History teaches us that the horrors of war lead us to seek imperfect compromises. This was the case with the Munich Treaty of 1938, which was also negotiated without the presence of the country whose territorial integrity was being disputed. British Prime Minister Neville Chamberlain negotiated to allow Hitler to invade the Sudetenland in exchange for preserving the rest of Czechoslovakia. It was of little use when, within a year, German troops marched on Prague and shortly afterwards invaded Poland, starting the Second World War. There is no need to go that far. In 2015, a similar agreement in Minsk allowed Russia to consolidate its occupation of Crimea. It turned out as it did. If we give in now, we do not know whether Putin’s next war will be fought again from Kyiv or rather from Tbilisi, Riga or Tallinn.
Only a victory for Ukraine will put an end to Putin’s revenge and ensure lasting security conditions not only for Ukraine but for the whole of Europe. The biggest challenge is to be consistent with this conclusion. The response cannot be solely military or limited to Ukraine’s territory. Today, threats are hybrid, with new theatres of operations emerging in the commercial, technological, informational and even demographic spheres . Take the case of the Romanian presidential election, which was annulled due to suspicions of Russian interference. In addition to increasing defense budgets, we must sound the alarm to defend its democracy and prosperity firmly and urgently.

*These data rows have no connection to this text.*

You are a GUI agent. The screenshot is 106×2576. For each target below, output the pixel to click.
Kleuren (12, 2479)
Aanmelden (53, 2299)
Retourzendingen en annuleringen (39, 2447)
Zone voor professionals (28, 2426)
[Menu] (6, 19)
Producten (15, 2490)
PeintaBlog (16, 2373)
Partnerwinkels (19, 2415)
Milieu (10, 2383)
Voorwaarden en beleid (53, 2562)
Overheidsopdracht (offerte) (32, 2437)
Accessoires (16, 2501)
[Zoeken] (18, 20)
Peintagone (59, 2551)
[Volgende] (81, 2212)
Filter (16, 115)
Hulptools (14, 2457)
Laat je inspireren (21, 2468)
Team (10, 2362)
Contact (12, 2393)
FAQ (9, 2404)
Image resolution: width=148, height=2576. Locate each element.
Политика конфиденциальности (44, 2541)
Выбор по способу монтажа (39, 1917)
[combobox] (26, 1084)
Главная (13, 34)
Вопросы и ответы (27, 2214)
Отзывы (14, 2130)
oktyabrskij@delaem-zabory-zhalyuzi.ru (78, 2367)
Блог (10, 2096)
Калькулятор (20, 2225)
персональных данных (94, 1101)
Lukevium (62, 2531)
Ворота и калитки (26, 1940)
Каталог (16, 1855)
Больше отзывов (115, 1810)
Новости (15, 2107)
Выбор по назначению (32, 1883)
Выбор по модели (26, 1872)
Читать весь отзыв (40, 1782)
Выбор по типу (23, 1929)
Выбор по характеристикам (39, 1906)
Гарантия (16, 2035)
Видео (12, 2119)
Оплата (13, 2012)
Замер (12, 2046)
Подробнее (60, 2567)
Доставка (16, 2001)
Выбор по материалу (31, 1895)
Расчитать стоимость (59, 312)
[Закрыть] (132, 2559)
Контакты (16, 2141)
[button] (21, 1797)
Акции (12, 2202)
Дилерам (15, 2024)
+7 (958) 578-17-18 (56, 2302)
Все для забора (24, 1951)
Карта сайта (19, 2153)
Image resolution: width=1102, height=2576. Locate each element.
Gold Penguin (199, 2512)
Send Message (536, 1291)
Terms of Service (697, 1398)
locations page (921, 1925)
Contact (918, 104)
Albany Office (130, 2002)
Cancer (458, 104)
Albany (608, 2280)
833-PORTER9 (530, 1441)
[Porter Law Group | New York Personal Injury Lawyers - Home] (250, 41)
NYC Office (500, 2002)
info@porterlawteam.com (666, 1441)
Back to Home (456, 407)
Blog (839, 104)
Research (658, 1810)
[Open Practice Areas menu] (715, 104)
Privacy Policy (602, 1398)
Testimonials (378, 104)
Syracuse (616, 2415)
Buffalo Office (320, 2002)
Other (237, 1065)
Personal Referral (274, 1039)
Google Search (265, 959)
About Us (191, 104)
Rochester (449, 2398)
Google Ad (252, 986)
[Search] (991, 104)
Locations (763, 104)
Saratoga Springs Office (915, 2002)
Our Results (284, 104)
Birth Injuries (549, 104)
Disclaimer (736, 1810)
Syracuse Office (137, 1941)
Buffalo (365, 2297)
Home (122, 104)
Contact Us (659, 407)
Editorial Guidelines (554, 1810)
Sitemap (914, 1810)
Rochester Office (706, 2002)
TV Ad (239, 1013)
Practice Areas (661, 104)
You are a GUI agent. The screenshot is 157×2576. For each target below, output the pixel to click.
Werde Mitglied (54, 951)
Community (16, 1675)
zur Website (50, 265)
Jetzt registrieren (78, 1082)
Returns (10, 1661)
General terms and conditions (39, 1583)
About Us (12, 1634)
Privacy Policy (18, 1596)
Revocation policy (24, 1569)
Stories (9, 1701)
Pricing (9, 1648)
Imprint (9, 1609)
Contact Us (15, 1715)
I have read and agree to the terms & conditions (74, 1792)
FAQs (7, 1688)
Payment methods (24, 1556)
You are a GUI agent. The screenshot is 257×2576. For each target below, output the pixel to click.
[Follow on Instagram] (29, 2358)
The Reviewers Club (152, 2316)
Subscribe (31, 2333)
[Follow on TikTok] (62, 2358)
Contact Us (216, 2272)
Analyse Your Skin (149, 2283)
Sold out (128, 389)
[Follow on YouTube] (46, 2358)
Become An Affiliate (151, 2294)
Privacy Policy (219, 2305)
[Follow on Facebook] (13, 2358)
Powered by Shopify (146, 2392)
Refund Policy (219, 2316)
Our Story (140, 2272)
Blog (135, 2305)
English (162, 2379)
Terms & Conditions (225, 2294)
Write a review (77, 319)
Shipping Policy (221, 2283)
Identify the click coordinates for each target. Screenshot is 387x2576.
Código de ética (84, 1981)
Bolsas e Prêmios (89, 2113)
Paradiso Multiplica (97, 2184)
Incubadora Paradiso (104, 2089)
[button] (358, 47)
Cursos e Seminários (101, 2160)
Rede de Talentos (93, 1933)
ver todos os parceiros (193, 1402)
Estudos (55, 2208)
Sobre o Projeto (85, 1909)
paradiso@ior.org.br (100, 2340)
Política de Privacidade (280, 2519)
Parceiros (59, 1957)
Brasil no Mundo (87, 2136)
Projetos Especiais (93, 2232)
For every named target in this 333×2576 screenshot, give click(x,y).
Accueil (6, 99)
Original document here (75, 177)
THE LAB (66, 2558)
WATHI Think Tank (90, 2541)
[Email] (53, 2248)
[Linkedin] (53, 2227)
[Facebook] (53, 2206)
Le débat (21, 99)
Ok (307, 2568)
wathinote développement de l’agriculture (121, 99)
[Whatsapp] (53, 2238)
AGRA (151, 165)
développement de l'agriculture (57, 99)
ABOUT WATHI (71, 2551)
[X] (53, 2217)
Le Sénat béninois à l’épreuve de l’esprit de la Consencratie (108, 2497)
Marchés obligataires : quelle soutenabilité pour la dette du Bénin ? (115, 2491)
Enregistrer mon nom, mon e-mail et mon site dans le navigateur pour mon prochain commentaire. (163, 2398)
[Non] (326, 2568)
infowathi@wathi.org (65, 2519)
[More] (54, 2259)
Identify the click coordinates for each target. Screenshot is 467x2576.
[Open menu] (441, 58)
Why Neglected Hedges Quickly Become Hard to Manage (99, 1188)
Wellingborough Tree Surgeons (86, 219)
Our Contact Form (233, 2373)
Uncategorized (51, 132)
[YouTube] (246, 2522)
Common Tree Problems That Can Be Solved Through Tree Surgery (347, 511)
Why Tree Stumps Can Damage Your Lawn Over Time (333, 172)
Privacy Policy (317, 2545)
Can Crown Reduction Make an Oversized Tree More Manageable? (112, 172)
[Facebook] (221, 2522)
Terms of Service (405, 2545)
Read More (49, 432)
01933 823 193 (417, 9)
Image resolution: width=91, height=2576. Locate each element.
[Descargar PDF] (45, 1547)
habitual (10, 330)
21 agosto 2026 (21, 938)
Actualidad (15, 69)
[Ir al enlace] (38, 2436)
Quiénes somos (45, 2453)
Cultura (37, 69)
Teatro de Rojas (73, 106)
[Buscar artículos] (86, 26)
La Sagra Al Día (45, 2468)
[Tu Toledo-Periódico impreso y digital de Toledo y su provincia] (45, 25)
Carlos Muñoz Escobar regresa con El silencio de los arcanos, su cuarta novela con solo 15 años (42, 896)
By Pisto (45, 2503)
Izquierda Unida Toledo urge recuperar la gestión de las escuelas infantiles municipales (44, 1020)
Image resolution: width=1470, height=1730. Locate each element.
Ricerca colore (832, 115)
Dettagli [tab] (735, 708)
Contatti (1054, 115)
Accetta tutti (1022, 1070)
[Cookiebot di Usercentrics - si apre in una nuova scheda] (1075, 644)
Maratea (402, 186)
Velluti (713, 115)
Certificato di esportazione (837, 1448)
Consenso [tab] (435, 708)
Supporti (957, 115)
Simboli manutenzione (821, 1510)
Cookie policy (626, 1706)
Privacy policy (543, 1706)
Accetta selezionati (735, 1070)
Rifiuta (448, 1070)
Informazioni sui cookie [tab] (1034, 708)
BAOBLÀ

On the other hand, Europe cannot turn in on itself while it deals with its own problems. On the diplomatic front, the American realignment could both increase China’s influence in the Global South and, by separating the waters, open up new opportunities for strategic rapprochement with these countries. In contrast to Trump’s threats regarding Panama, Canada or Greenland, a truly European foreign policy will reap greater political and economic benefits the less it is based on the law of the strongest and more on respect between peoples and international law.
Evoking Sérgio Godinho, Europe must go to war with its sights set on peace. In the world order that emerges from this crisis, we will only know peace if Europe is a protagonist in its own right and master of its own future.